Ia memperingatkan pihak-pihak yang menentang penggunaan kekuatan atau partisipasi dalam koalisi satu sama lain. Menurut Zarif, para pemain regional harus berpegang pada rasa saling menghormati, kepentingan bersama, dan pijakan yang setara dalam semua aspek hubungan dan interaksi.
“Kita harus membangun konsensus di berbagai tingkatan tentang parameter Upaya Perdamaian Hormuz, dan kemudian secara kolektif meluncurkan dan mengimplementasikannya. Jadi Iran mengusulkan pengaturan pertemuan para ahli, think-tank, sektor swasta, pejabat senior, menteri dan kepala negara untuk membahas tujuan bersama," tambahnya.
Zarif mengklaim bahwa langkah-langkah ini dapat membantu mengartikulasikan pendekatan kolektif terhadap peluang dan tantangan seperti keamanan energi dan kebebasan navigasi untuk semua.
Zarif lantas menyerukan untuk membentuk satuan tugas (satgas) regional untuk menangaani masalah keamanan di Selat Hormuz.

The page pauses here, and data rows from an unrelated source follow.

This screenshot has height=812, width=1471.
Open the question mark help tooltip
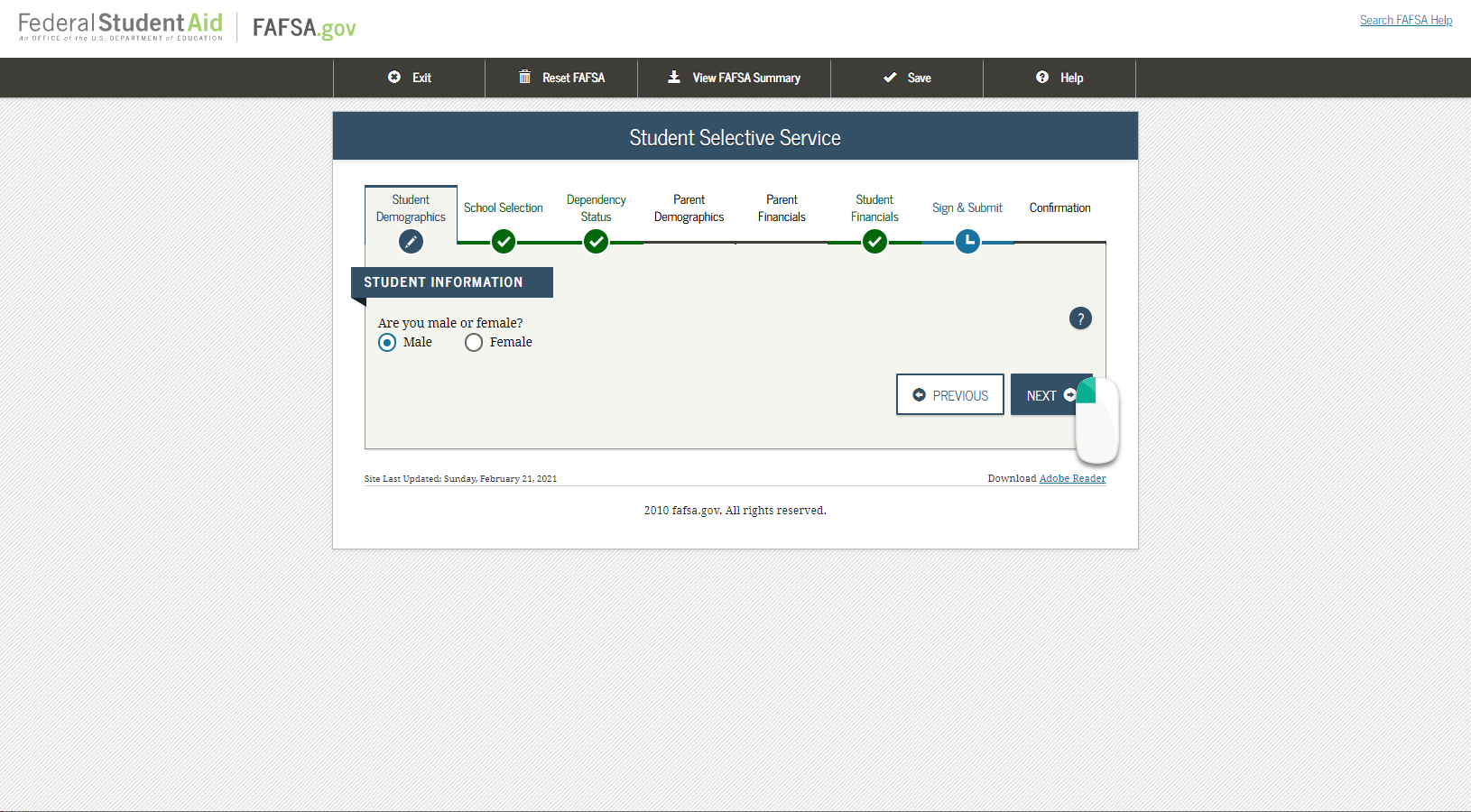[x=1080, y=318]
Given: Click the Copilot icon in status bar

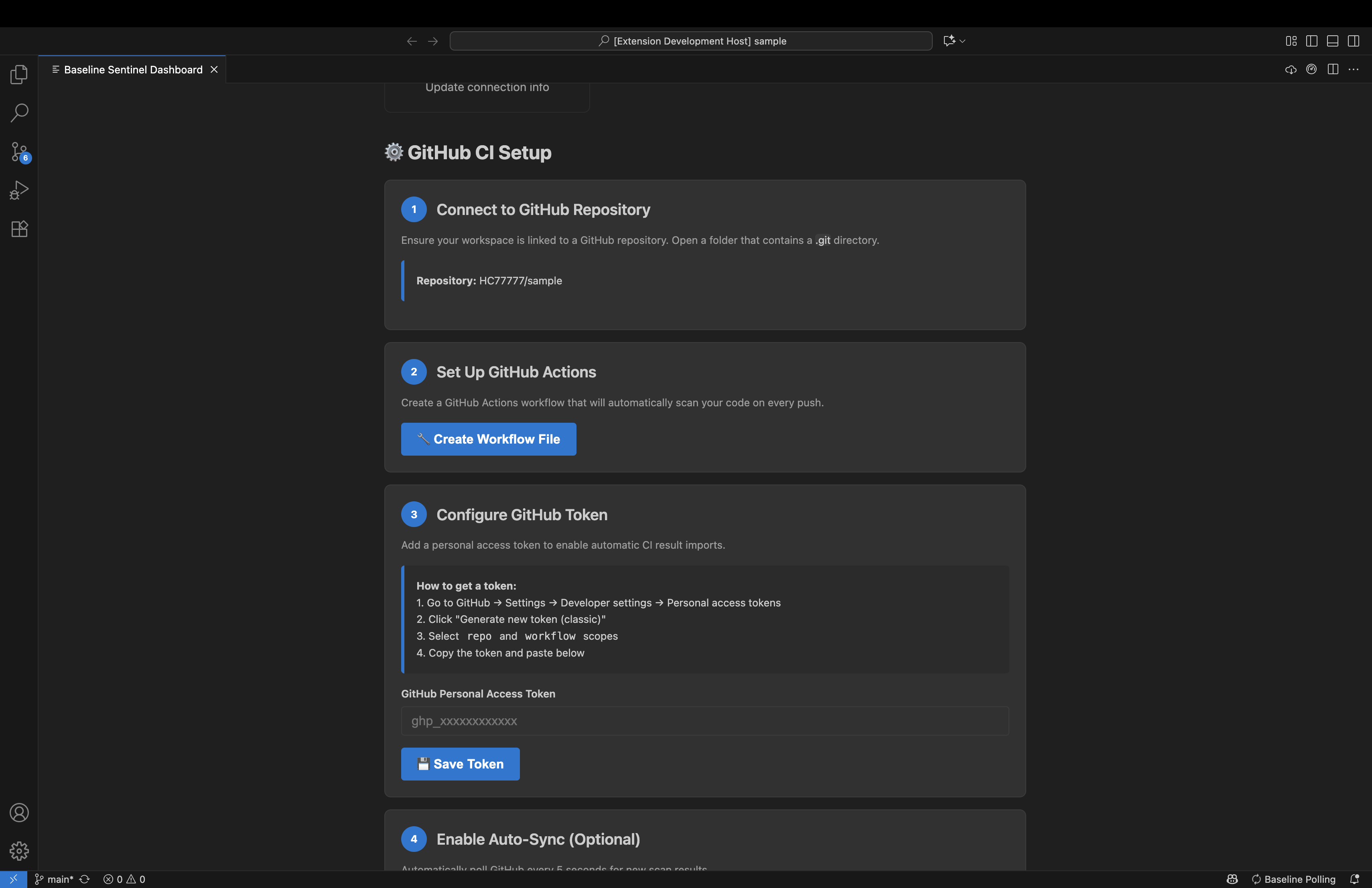Looking at the screenshot, I should click(1232, 879).
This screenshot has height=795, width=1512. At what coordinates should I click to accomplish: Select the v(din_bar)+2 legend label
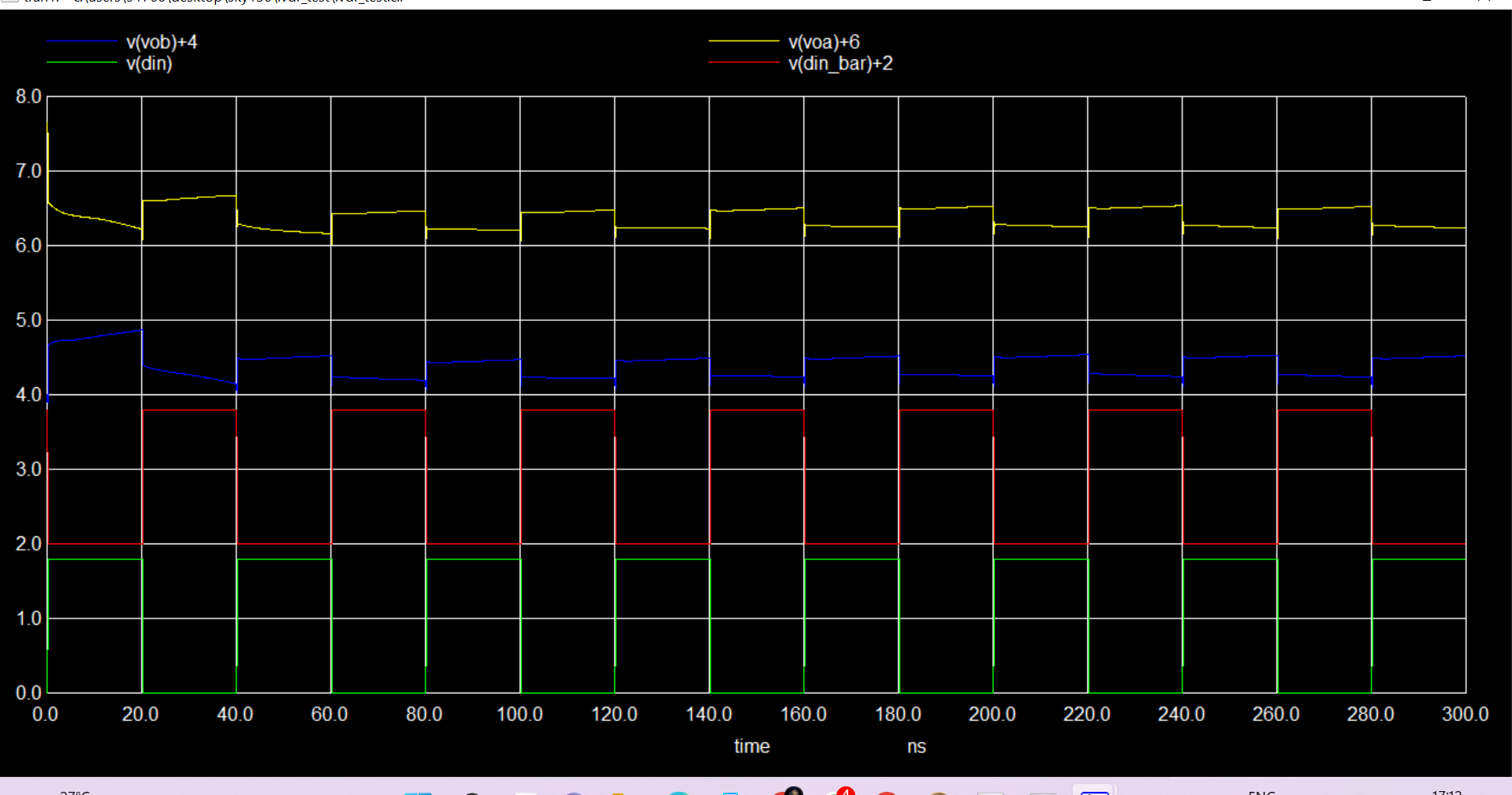840,64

Dia menyerukan untuk mempromosikan kontrol senjata dan langkah-langkah pembangunan keamanan, membangun zona bebas dari senjata pemusnah massal, serta mencegah dan menyelesaikan konflik regional. Zarif menyatakan harapan bahwa sejumlah pihak dapat mulai dengan atau bekerja menuju penandatanganan Pakta Non-Intervensi dan Non-Agresi Komunitas Hormuz.
Diplomat top Iran itu menyarankan satuan tugas (satgas) bersama yang diusulkan akan dapat membuat langkah-langkah praktis pada tujuan-tujuan ini dan secara bertahap membangun kepercayaan diri dan memperluas kerja sama.
“Gugus tugas ini dapat mengembangkan mekanisme dan prosedur untuk kerja sama dalam keamanan bersama dan pencegahan dan penyelesaian konflik regional. Mereka dapat memasukkan hotline, sistem peringatan dini, kontak militer dan pertukaran data dan informasi," ujarnya.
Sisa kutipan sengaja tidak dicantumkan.